Nvidia defended its own accounting practices, though the criticism was directed at its customers, who are the primary buyers of its GPUs. Nvidia itself is primarily a chip designer, with manufacturing handled by suppliers like TSMC, so its depreciation schedules are less relevant. The point was that if companies like Microsoft, Oracle, and Meta adopted more honest accounting, their reported profits would decrease, potentially reducing investor hype around AI and, consequently, their demand for more GPUs. While these companies have other major businesses, a reduction in GPU orders would significantly impact Nvidia's entire business.
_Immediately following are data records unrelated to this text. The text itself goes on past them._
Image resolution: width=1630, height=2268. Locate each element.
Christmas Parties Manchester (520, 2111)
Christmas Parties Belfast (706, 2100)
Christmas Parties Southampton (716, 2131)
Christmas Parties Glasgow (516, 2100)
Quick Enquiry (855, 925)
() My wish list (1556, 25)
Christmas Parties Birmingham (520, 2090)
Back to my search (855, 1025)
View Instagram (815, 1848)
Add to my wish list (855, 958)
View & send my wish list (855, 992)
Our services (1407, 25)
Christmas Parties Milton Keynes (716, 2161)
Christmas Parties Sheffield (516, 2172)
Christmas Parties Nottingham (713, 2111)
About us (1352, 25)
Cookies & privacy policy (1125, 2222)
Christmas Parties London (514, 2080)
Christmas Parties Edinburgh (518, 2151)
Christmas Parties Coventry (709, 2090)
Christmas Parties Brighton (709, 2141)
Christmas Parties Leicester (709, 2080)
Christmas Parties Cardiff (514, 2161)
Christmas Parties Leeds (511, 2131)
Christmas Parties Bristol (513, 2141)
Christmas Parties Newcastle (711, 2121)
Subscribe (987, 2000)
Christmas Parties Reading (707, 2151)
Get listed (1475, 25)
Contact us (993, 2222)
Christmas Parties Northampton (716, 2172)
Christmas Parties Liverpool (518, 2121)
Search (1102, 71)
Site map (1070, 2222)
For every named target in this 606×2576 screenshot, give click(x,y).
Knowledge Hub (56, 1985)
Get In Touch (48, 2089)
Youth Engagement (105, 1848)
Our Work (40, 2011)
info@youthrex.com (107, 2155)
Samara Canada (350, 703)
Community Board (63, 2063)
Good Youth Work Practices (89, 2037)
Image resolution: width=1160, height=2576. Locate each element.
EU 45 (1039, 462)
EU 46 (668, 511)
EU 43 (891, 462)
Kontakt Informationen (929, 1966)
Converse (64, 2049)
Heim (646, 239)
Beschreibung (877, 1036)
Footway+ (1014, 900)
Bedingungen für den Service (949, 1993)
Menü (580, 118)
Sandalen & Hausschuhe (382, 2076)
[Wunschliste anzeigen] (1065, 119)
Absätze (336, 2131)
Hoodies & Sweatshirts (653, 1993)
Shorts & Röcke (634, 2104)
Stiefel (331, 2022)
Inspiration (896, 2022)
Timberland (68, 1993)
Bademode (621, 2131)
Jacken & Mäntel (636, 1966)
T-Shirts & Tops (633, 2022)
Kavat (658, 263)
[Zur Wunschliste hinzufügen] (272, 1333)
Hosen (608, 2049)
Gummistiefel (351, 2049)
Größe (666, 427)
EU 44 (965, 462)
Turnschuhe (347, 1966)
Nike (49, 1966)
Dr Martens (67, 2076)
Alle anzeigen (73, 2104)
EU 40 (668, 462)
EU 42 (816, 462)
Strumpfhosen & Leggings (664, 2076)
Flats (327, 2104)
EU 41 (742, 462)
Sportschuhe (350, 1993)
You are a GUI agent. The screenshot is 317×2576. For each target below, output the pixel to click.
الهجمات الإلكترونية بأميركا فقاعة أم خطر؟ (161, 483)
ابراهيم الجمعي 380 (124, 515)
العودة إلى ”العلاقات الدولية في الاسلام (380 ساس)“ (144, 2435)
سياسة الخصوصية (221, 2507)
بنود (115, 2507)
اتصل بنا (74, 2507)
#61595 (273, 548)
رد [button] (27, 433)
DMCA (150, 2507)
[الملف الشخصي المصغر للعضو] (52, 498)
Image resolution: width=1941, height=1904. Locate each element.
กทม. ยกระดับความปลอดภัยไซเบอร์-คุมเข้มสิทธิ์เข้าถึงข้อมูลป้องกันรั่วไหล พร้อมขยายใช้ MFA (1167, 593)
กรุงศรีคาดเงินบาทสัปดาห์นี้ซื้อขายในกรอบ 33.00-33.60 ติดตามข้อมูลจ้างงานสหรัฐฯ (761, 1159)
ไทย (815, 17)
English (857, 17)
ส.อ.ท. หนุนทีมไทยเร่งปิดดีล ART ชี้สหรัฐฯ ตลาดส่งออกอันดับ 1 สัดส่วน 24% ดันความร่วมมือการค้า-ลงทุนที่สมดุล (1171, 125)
Ongoing supply bottlenecks and higher energy prices exacerbate this problem. If Nvidia consistently releases new flagship AI GPUs annually, rendering previous models obsolete, it becomes harder to justify purchasing current-day chips in advance, as they might be irrelevant by the time a data center comes online. Conversely, the depreciation of chips already in service worsens with higher energy prices. Low energy prices can make it worthwhile to run older, less efficient hardware. However, as energy prices increase, margins shrink to the point where the energy cost to run a server exceeds its rental value, effectively turning multi-million dollar racks of hardware into e-waste.
While the market can remain irrational for extended periods, even investor sentiment might be shifting. For the past four years, private credit companies like Blue Owl and BlackRock's Credit Arm have been major financiers of large data center projects. However, they are now facing their own industry-wide problems, which will make it much harder to maintain the supply of easy financing.